Mingxia Sun,Yue Sun,Yongbo Yang,Man Zhao,Dan Cao,Minmin Zhang,Dasong Xia,Tao Wang,Yanfei Gao,Shanghui Wang,Haiwei Wang,Xuehui Cai,Tongqing An
Int J Biol Macromol.2023 Dec 22:128896.doi: 10.1016/j.ijbiomac.2023.128896. Online ahead of print.
Abstract
The pandemic of the porcine reproductive and respiratory syndrome virus (PRRSV) has caused huge economic losses and continues to threaten the swine industry worldwide. Nucleocapsid protein (N protein) is the primary antigen of PRRSV for development of sensitive diagnostic assays.
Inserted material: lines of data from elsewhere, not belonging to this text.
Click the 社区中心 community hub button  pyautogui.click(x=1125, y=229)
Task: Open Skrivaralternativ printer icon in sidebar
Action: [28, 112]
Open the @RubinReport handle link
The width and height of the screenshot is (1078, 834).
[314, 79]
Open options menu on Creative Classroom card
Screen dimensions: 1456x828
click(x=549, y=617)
Two high affinity nanobodies against N protein, Nb12 and Nb35, were selected and employed to develop a sandwich ELISA. Further we improved the ELISA method to obtain greater sensitivity, a trivalent nanobody (3 × Nb35) and a bivalent nanobody-HRP fusion protein (2 × Nb12-HRP) were expressed and used. This modified ELISA was found to have high sensitivity for detecting PRRSV, with a detection limit of 10 TCID50/ml (median tissue culture infectious dose), which was approximately 200-fold greater than the single-copy nanobody-based sandwich ELISA. The developed assay shows high specificity and can detect almost all circulating lineages of PRRSV-2 in China. This study provides suggestions for reforming nanobodies and for the further development of multivalent nanobody-based ELISAs for other various viruses.
Keywords: Multivalent nanobody; Nanobody-HRP; PRRSV; Sandwich ELISA.